(Task item) Lines from the beginning of the data through the line containing "You are a GUI" are to be copied exactly, with no other line included.

★ ★ ★ ★

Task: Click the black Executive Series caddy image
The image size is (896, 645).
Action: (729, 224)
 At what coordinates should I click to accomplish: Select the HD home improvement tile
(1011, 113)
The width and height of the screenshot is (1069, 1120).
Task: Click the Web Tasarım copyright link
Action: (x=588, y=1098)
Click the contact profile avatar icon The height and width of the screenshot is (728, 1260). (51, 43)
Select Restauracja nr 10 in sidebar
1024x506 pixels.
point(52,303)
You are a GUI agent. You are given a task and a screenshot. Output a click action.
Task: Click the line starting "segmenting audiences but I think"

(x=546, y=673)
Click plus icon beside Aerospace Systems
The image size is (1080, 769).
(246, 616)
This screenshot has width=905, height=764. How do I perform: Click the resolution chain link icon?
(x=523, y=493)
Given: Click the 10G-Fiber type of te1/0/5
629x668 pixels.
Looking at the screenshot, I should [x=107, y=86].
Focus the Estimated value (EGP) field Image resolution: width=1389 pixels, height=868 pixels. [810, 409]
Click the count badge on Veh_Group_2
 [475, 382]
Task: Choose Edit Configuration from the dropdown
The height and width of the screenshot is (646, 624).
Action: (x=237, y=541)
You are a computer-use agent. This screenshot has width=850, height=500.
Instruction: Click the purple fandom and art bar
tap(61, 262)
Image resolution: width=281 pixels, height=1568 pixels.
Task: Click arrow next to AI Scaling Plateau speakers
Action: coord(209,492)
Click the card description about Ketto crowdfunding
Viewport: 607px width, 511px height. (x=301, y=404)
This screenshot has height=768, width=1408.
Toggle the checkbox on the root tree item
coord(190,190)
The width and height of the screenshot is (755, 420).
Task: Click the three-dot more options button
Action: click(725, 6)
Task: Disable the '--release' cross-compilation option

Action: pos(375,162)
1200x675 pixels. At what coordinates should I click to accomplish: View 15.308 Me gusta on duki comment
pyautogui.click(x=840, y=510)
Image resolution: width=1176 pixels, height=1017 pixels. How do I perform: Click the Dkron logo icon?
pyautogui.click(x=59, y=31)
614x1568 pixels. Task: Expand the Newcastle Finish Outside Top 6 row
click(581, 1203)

★ ★ ★ ★

(Answer for this exercise)
Task: Click the black Executive Series caddy image
The image size is (896, 645).
Action: (729, 224)
 At what coordinates should I click to accomplish: Select the HD home improvement tile
(1011, 113)
The width and height of the screenshot is (1069, 1120).
Task: Click the Web Tasarım copyright link
Action: (x=588, y=1098)
Click the contact profile avatar icon The height and width of the screenshot is (728, 1260). (51, 43)
Select Restauracja nr 10 in sidebar
1024x506 pixels.
point(52,303)
You are a GUI agent. You are given a task and a screenshot. Output a click action.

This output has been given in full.